General characteristics
- Class & type: PC-461-class submarine chaser
- Displacement: 295 tons fully loaded
- Length: 175 ft (53 m)
- Beam: 23 ft (7.0 m)
- Draft: 10 ft 10 in (3.30 m)
- Propulsion: 2 × General Motors 16-278A diesel engines (Serial No. 14240 and 14241), two shafts.
- Speed: 20 knots
- Complement: 59
- Armament: 1 × 3 in (76 mm)/50 cal; 1 × 40 mm gun; 3 × 20 mm cannons; 2 × rocket launchers; 4 × depth charge throwers; 2 × depth charge tracks;

= USS PC-1168 =

PC-461-class submarine chaser of the U.S. Navy

USS PC-1168 was a built for the United States Navy during World War II. PC-1168 is notable for being the ship on which the film You're in the Navy Now, which starred Gary Cooper, was filmed in 1950. The ship was later transferred to the Republic of China Navy, serving from 1954 to 1970 as ROCS Ching Kiang (PC-116).

==Career==
PC-1168 was laid down on 3 April 1943 at the Sullivan Drydock and Repair Corporation in Brooklyn, New York.
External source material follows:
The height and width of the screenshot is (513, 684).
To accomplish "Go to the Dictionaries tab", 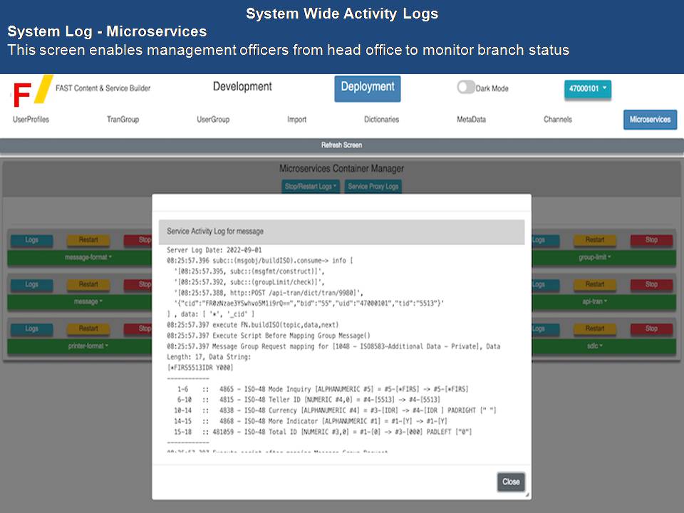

She was launched on 3 July and commissioned 3 December 1943, one of 403 members of her class of 173-foot steel-hulled submarine chasers. These ships were of a flush-deck design similar to that of World War I "four-piper" destroyers, but were half the size and complement of their big sisters.

On 19 May 1954 she was decommissioned and transferred to the Republic of China as PC-116.